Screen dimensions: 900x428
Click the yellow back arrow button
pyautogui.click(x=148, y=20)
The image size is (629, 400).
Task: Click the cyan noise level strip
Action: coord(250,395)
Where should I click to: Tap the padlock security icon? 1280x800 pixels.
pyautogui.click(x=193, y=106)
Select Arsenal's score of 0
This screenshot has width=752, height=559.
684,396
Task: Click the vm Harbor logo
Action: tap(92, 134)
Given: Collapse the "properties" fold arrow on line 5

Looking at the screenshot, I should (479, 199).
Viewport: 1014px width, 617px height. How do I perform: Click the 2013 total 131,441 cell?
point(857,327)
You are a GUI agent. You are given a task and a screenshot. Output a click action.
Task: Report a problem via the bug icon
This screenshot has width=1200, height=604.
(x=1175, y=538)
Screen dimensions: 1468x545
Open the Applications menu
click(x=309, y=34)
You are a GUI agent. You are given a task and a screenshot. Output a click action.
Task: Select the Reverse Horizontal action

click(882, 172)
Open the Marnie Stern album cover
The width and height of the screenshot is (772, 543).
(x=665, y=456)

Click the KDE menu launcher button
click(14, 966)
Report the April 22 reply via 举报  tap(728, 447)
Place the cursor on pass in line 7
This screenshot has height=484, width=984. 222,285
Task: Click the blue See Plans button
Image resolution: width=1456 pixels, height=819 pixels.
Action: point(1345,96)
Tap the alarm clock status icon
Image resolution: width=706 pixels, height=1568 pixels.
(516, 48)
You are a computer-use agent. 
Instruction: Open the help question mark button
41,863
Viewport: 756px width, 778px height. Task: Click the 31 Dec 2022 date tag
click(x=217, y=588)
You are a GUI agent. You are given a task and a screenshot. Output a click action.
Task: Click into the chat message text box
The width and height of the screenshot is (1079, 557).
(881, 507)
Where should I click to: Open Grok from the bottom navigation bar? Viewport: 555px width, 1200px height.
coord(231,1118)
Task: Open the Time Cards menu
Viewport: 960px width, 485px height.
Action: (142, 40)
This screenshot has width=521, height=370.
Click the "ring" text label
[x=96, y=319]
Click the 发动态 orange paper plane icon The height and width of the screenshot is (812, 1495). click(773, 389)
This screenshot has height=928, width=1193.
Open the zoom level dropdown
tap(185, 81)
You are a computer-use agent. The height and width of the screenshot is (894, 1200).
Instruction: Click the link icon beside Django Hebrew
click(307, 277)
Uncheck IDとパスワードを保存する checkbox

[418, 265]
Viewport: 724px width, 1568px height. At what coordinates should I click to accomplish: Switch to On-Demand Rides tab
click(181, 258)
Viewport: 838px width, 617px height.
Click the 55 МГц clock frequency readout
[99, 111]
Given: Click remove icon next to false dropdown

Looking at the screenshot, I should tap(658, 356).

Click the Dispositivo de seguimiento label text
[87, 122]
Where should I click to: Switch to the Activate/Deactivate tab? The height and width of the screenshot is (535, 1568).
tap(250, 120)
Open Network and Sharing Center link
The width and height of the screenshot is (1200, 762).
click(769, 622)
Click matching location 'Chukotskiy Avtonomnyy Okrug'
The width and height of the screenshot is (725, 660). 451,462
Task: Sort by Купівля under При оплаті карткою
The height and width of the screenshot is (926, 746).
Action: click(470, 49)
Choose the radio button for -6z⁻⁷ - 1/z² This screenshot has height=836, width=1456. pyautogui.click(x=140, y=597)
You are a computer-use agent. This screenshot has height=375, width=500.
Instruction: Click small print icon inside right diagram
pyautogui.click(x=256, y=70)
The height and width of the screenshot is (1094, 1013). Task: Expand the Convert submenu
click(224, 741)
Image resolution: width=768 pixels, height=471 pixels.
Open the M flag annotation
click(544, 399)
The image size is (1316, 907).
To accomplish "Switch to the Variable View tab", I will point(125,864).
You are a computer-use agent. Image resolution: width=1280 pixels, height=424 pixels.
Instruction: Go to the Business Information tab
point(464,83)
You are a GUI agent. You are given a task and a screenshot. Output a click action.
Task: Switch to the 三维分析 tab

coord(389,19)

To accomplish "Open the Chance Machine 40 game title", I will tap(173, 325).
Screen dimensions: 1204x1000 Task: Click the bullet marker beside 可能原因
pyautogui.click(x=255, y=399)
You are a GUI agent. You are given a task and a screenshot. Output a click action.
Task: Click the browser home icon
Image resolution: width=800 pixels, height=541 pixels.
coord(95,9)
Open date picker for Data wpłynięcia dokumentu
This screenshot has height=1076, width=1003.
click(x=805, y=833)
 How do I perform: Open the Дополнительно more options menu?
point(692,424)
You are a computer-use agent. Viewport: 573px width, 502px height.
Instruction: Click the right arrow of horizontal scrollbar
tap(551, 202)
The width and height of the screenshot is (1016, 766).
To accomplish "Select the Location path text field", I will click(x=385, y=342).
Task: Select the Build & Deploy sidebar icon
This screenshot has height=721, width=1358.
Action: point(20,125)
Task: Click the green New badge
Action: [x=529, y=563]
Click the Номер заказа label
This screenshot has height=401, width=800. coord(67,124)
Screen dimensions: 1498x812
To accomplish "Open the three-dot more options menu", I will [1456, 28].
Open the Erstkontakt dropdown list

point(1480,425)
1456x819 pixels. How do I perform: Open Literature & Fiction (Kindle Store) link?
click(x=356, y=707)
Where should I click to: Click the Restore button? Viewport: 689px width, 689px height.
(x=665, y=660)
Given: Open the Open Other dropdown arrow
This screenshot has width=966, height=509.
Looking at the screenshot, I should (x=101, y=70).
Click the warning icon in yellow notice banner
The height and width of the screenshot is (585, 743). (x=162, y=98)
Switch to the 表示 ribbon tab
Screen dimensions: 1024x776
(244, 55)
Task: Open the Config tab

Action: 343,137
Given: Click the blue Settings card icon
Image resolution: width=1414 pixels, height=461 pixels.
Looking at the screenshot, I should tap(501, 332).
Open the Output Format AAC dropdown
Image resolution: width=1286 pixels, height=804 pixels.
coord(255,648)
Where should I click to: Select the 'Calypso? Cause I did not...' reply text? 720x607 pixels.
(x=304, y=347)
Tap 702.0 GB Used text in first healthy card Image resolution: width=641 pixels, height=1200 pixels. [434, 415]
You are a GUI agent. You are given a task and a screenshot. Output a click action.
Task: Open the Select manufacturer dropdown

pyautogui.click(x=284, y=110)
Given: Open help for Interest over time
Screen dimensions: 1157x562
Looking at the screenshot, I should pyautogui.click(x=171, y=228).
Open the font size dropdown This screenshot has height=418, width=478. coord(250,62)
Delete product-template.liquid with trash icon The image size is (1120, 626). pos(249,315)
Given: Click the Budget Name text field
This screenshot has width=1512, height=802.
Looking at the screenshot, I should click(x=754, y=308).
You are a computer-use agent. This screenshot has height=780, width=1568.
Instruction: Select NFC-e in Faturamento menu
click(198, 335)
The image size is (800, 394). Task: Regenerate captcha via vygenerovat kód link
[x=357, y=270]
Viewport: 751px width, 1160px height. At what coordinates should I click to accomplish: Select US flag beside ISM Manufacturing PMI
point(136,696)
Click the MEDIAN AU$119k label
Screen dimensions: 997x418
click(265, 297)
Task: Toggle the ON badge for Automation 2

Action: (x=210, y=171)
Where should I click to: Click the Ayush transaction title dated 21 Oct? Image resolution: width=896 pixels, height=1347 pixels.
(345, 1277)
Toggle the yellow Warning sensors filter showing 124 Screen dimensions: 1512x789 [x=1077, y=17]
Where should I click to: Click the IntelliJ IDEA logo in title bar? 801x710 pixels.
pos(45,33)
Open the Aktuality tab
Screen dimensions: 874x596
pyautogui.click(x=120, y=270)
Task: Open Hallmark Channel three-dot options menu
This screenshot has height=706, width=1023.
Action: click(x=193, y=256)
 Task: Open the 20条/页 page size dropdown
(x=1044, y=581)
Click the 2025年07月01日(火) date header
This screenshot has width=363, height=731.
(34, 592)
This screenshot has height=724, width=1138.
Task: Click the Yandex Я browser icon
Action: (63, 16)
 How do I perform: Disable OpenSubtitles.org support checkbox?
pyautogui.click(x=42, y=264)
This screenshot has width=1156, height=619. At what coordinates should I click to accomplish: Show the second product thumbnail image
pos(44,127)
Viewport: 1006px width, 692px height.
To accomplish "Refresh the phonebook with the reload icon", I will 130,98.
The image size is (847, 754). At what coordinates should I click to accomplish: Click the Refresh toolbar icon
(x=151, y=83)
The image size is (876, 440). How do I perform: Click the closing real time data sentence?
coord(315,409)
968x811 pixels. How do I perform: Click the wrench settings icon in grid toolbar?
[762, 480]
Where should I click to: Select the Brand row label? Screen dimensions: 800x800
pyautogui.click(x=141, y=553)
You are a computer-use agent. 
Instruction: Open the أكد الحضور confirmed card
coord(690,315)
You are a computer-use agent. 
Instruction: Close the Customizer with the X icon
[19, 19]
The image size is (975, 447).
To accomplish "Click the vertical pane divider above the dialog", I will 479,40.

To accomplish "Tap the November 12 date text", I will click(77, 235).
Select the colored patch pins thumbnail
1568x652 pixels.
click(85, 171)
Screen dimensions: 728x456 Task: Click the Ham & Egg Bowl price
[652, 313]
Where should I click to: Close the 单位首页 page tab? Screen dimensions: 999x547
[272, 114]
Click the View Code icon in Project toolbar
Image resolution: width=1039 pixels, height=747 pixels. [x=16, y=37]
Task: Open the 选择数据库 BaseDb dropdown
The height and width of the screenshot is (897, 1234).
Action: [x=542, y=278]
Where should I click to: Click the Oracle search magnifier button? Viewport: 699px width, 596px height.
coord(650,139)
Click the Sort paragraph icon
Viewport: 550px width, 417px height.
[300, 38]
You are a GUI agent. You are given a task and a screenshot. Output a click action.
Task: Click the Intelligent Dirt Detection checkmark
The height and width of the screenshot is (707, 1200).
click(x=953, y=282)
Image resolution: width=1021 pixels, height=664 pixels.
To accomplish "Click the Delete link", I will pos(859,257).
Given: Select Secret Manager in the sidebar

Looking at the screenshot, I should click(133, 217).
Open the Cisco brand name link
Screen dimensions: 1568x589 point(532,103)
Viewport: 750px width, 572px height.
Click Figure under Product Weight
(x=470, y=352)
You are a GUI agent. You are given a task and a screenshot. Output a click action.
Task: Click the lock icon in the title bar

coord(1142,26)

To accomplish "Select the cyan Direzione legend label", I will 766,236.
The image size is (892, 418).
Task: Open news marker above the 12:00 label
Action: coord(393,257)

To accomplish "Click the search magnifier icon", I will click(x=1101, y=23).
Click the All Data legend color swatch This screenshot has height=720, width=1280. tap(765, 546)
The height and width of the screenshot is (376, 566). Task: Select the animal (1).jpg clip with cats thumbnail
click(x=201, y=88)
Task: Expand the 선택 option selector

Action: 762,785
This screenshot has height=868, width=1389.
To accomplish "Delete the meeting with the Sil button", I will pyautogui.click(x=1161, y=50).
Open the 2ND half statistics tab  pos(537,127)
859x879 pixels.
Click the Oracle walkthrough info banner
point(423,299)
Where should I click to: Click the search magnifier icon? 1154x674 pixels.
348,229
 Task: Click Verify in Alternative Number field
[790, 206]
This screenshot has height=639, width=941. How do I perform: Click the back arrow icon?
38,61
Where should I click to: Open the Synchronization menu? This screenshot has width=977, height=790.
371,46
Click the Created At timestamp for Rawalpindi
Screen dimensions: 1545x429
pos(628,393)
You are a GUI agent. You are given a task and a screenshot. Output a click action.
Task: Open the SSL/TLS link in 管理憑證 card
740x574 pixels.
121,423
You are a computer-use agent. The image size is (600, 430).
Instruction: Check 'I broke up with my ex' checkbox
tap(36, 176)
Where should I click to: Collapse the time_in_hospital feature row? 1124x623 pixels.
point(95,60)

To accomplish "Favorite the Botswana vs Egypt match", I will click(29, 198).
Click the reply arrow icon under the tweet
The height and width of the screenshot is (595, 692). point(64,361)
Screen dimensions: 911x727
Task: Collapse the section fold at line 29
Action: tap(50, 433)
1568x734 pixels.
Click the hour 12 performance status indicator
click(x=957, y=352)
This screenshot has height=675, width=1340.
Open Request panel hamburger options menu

- PROBLEM DETAILS:
Among the entries above, determine how many lines hold the string "blue" and report that number alone.

- WRITTEN RESPONSE:
2